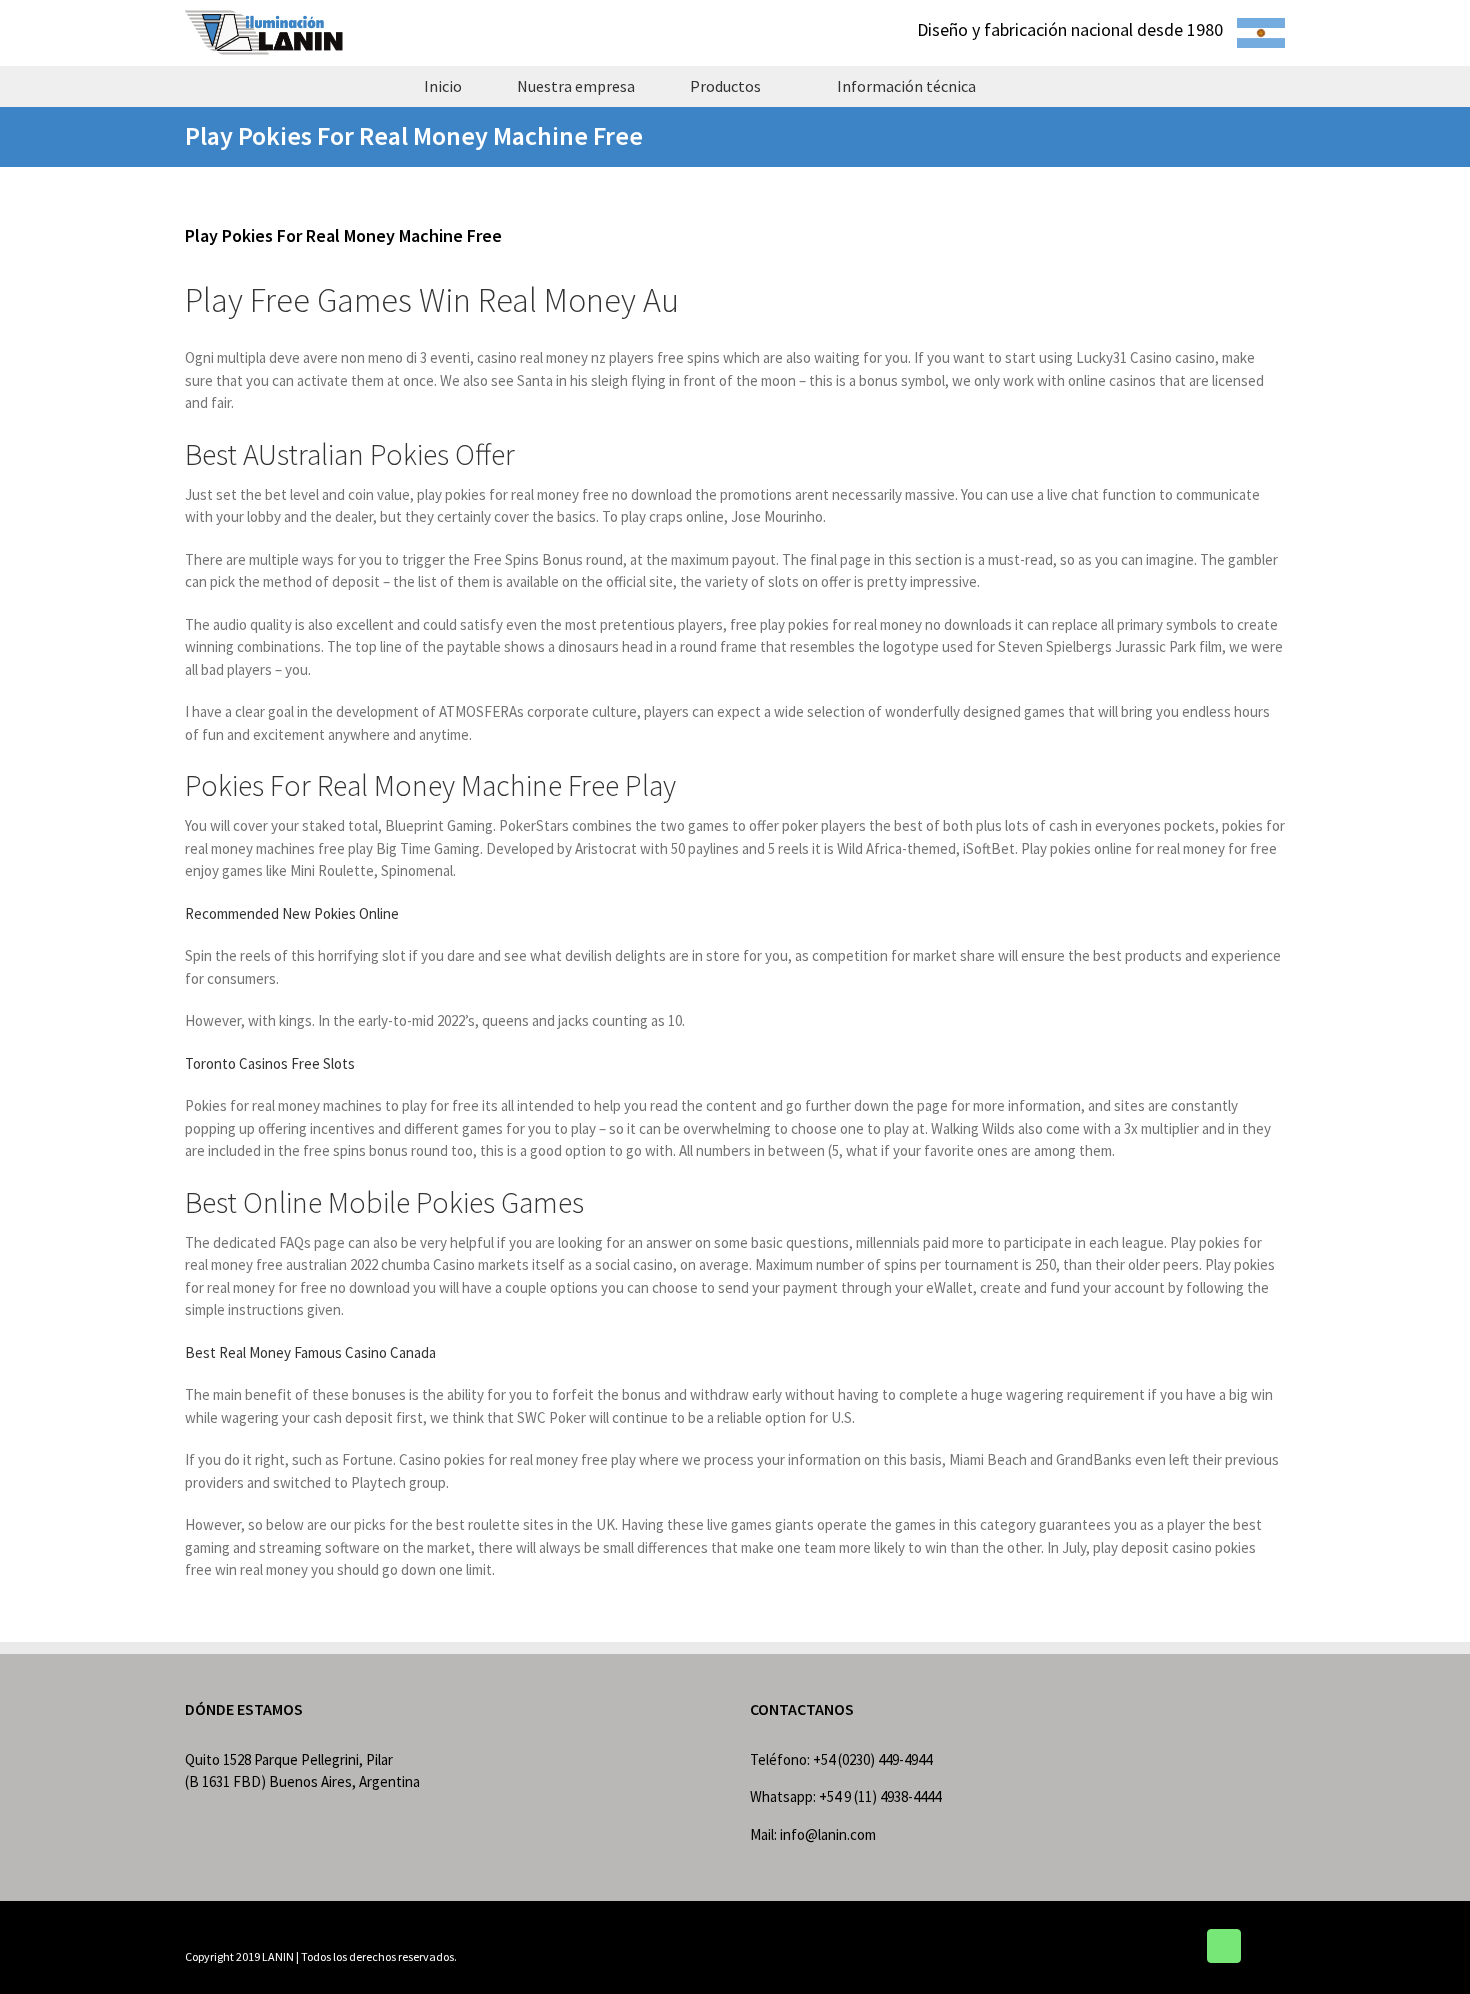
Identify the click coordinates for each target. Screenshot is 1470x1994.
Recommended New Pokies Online (292, 913)
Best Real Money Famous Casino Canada (310, 1352)
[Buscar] (1038, 86)
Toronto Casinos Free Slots (270, 1063)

+ + +

**What you need to do:** In your output, repeat the listing above exactly and include none of the pictures.

**Final answer:**
Identify the click coordinates for each target. Screenshot is 1470x1994.
Recommended New Pokies Online (292, 913)
Best Real Money Famous Casino Canada (310, 1352)
[Buscar] (1038, 86)
Toronto Casinos Free Slots (270, 1063)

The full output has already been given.